9. IAZYX. The Iazyges Sarmatae are mentioned by Pliny (NH IV 80) and by Strabo (VII 3 17), who describes them as one of several tribes living between the Borysthenes (Dnepr) and the Danube. They are also listed by Pompey, under the name of 'Iazyges Metanastae', the Wandering Iazyges (Geog III 7); the 'Iazyges' he describes as living along the shore of the Maeotis (III 5 19). Tacitus mentions the nation at Ann XII 29 4 (Vannius, king of the Suebi, is under attack) 'ipsi manus propria pedites, eques e Sarmaticis Iazygibus erat' and at Hist III 5 (the principes Sarmatarum Iazygum are enlisted to ensure the defence of Moesia in the absence of the regular troops; their offer to raise infantry as well as supplying their usual force of cavalry is rejected because of the fear of future treachery).
The name of the tribe was difficult metrically, so here Ovid calls them Iazyges, while at Tr III xii 30 (cited in the previous note) he calls them Sauromatae. At EP I ii 77 he solves the difficulty through hendiadys: 'quid Sauromatae faciant, quid Iazyges acres'.
11. ASPICIS. Ovid here uses verbs of seeing in an interesting way. At 7 and 9 he has uides; then aspicis suggests continuity but at the same time movement toward a new subject, and with a military detail introduced so as to introduce Vestalis' experience of war; then in 13-14 the emphasis is changed by the contrary-to-fact past optative utinam ... spectata fuisset.
11. ASPICIS ET MITTI SVB ADVNCO TOXICA FERRO. 'You behold how poison is hurled on the barbed steel' (Wheeler). The telum of 12 should be taken to be a spear, since mittere never seems to be used of arrows. At Ibis 135 the hasta is mentioned as the special weapon of the Iazyges.
11. ADVNCO. The spear had hooks.
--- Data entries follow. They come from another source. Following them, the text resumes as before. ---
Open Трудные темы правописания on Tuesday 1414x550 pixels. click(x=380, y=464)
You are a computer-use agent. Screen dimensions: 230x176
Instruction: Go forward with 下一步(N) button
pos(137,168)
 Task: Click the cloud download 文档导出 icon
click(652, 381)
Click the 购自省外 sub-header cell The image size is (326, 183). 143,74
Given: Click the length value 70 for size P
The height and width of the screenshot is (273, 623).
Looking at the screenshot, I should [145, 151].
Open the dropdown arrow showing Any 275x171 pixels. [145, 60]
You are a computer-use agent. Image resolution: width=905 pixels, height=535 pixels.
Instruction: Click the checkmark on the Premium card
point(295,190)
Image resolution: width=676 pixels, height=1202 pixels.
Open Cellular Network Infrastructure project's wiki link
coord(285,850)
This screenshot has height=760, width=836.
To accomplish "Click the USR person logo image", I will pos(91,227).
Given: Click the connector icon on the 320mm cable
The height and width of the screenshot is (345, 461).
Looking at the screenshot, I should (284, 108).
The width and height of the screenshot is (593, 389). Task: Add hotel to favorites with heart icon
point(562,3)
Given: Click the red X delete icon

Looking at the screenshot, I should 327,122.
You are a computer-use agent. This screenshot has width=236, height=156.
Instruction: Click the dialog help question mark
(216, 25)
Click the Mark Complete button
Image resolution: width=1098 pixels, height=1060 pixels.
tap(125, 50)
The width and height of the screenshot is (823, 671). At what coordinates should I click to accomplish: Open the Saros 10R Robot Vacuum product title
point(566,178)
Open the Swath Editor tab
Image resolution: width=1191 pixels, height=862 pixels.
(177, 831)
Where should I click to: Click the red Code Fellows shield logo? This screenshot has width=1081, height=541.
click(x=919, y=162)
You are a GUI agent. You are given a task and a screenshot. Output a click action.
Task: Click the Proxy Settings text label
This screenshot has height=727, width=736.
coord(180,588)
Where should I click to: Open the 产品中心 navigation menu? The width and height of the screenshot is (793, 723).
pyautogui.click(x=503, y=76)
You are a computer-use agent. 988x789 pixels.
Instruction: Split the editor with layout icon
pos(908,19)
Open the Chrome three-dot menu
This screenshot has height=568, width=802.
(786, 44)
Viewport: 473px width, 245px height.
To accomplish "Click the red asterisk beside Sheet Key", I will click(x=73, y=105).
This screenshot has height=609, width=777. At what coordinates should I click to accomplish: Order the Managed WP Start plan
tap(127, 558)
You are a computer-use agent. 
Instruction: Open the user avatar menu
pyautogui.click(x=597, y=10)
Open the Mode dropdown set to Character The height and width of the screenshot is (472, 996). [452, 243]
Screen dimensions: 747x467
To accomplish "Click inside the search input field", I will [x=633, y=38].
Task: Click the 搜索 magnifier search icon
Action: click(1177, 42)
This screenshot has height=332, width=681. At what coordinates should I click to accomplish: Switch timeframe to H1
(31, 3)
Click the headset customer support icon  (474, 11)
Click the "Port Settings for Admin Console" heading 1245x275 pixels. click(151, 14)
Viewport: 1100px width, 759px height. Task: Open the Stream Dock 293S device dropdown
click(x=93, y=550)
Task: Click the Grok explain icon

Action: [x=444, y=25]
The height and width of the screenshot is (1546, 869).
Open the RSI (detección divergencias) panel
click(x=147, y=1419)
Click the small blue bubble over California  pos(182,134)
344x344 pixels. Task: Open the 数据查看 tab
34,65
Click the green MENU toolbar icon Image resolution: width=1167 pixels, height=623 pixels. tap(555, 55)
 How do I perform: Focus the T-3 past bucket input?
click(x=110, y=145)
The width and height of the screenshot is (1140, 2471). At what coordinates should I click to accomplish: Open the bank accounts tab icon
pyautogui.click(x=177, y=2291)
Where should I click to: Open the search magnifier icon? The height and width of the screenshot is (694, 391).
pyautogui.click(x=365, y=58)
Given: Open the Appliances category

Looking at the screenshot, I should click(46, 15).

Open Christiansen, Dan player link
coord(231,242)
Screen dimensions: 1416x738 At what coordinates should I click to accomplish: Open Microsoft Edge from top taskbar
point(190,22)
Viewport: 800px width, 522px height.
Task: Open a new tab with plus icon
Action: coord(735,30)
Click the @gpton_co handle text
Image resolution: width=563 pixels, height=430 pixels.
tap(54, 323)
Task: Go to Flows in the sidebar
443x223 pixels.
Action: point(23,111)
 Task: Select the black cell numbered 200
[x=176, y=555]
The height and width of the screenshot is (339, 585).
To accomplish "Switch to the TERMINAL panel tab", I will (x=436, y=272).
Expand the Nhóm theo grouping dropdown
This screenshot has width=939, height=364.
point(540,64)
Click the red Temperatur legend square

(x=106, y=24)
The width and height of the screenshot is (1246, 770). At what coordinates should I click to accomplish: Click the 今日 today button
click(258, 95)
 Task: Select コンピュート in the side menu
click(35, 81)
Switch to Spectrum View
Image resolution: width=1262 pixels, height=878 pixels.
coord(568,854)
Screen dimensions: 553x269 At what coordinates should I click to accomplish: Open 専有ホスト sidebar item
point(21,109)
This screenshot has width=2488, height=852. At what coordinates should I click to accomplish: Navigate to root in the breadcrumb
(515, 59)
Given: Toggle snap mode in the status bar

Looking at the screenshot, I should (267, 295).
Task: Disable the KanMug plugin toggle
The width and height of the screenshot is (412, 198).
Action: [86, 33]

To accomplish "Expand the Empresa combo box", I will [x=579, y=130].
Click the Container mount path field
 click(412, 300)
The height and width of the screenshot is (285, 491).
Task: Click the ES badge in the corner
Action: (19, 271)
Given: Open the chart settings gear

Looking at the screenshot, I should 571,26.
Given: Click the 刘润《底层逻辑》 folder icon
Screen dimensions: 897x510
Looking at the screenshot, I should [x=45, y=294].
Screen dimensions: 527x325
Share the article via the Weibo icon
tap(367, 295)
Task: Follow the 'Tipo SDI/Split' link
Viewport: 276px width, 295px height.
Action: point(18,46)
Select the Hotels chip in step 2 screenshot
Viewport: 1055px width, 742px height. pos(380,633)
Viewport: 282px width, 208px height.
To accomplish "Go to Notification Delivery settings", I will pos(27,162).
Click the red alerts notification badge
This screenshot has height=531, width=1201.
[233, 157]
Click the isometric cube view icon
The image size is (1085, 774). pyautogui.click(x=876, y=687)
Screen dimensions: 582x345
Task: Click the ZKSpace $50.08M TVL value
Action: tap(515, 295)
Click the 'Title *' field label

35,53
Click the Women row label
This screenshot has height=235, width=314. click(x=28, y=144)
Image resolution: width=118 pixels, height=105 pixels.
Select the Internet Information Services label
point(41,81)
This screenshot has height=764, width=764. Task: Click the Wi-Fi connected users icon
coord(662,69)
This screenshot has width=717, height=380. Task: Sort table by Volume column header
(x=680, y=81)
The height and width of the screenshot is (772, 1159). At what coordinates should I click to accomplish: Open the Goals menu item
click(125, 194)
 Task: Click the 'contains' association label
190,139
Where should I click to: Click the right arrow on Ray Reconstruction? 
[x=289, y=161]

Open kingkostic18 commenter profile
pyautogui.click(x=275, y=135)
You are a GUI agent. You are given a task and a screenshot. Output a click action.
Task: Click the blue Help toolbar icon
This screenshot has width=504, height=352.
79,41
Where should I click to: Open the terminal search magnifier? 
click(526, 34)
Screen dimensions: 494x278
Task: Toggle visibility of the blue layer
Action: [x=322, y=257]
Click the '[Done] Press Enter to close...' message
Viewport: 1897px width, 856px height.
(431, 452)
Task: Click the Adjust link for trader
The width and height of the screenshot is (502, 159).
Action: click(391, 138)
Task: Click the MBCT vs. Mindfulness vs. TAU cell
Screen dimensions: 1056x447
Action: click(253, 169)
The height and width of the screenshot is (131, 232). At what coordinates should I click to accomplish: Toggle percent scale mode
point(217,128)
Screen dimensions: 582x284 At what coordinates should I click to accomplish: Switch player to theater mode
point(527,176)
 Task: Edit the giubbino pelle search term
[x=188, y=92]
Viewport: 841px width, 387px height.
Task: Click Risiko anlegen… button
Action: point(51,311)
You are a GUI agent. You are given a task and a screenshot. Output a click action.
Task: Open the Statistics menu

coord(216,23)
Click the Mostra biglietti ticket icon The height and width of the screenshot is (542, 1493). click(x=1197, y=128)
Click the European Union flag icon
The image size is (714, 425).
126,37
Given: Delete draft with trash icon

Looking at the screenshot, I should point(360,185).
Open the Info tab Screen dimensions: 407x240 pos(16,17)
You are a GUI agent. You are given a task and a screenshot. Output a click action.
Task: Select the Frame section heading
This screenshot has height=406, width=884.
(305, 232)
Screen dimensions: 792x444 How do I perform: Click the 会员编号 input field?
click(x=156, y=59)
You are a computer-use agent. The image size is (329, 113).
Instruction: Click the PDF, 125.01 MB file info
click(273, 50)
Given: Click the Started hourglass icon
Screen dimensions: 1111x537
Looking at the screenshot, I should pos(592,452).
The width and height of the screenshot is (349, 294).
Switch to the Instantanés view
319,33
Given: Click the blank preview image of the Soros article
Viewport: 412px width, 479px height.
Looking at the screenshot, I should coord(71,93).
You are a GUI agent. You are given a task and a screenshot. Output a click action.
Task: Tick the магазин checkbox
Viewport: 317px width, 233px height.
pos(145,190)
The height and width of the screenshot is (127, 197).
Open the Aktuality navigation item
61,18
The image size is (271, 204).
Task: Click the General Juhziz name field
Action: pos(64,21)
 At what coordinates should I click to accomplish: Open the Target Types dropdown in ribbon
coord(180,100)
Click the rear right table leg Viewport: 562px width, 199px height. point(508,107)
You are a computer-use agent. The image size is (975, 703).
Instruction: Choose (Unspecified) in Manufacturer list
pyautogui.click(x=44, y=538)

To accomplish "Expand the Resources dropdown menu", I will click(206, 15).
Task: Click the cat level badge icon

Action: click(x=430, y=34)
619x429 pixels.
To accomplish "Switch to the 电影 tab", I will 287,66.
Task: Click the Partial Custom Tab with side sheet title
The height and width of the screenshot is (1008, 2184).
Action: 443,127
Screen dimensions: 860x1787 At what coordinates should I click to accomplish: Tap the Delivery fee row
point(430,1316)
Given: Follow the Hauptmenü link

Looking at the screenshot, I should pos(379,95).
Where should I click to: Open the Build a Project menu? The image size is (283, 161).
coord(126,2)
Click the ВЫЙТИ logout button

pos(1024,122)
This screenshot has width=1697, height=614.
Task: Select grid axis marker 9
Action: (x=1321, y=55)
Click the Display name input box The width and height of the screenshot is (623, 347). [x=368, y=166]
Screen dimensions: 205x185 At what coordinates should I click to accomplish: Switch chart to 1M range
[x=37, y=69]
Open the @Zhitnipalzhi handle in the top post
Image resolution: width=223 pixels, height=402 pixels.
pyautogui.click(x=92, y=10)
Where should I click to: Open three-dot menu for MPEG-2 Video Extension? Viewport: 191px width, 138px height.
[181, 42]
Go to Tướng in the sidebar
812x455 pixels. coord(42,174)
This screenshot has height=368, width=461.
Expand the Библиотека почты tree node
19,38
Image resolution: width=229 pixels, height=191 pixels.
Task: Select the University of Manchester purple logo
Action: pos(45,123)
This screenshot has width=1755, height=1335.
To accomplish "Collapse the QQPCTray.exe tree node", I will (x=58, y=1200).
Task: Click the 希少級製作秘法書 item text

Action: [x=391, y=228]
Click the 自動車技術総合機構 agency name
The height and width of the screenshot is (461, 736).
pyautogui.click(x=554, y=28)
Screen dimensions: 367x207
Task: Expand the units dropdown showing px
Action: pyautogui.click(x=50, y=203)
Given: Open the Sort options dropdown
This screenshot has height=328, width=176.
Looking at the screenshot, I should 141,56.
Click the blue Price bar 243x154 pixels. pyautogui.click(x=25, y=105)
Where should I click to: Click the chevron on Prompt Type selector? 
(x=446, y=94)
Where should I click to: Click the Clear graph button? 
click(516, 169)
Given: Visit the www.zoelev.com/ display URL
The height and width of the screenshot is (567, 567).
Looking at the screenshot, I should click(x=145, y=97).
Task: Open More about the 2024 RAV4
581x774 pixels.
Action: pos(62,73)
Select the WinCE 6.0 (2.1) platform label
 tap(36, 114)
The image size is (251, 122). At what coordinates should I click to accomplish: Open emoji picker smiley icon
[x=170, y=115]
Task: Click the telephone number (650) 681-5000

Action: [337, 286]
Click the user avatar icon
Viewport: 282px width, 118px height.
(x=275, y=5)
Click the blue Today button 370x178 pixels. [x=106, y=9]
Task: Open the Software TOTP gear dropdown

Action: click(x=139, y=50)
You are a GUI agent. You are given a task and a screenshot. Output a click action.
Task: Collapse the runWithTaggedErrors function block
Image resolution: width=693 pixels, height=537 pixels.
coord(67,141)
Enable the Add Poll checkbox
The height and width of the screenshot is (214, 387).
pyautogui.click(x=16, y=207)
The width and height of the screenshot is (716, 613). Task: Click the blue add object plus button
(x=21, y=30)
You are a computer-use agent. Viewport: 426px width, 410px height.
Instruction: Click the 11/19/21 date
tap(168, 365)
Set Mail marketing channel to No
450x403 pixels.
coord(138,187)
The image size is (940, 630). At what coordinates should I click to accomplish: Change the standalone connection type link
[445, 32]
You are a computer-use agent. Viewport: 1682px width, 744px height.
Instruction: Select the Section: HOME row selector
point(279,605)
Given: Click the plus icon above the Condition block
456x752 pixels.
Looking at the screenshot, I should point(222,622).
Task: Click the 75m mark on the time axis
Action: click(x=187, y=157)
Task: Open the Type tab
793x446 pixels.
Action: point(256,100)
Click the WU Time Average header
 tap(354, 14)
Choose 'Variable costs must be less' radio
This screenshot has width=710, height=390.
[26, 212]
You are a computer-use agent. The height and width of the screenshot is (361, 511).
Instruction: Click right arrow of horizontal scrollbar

Compare Met VI 252-53 'quod [sc ferrum] simul eductum est, pars et pulmonis in hamis / eruta cumque anima cruor est effusus in auras', where Bömer cites among other passages Curtius IX 5 23 'corpore ... nudato animaduertunt hamos inesse telo nec aliter id sine pernicie corporis extrahi posse quam ut secando uulnus augerent' and Prop II xii 9 'et merito hamatis manus est armata sagittis'.
13-14. ATQVE VTINAM PARS HAEC TANTUM SPECTATA FVISSET, / NON ETIAM PROPRIO COGNITA MARTE TIBI. A similar opposition at Met III 247-48 (of Actaeon) 'uelletque uidere, / non etiam sentire canum fera facta suorum'.
15. TENDITVR Owen TENDITIS codd. The number of tenditis is inappropriate to the context. Owen's tenditur, independently conjectured two years later by Ehwald (KB 84), seems a somewhat more elegant solution to the problem than Merkel's TENDISTI. It puts the weight of the line on ad primum ... pilum rather than on Vestalis himself; the pentameter, with its emphasis on the honor, suggests that this is right.
15. PRIMVM PILVM. Compare Am III viii 27-28 'proque bono uersu primum deducite pilum! / nox [A. Y. Campbell: hoc uel hic codd] tibi, si belles [Madvig: uelles codd], possit, Homere, dari'. The primipilaris was the commander of the first century of the first cohort of the Roman legion, and hence first in rank among the legion's centurions.
17. PLENIS is the reading of all but two of the manuscripts collated. For this sense of plenus ('abundant'), compare Am I viii 56 'plena uenit canis de grege praeda lupis', Nux 91-92 'illa [the tree that is not near a road] suo quaecumque tulit dare dona colono / et plenos fructus adnumerare potest', Hor Sat I i 57, and Cic Sex Rosc 6 'alienam pecuniam tam plenam atque praeclaram'. Ehwald read PLENVS (FacI), joining ingens with uirtus in the following line, arguing that the honour would not seem a great one to a member of a royal family. But Ovid devoted four lines to describing Vestalis' new rank: he must have believed that Vestalis would consider it a very great honour indeed. As well, if ingens is connected with titulus, uirtus ... maior gains point.
17. PLENIS ... FRVCTIBVS. For the wealth of the primipilaris, see Am III viii 9-10 'ecce recens diues parto per uulnera censu / praefertur nobis sanguine pastus eques'. In that poem the newly-rich primipilaris, Ovid's rival in love, is given a character very different from that of Vestalis.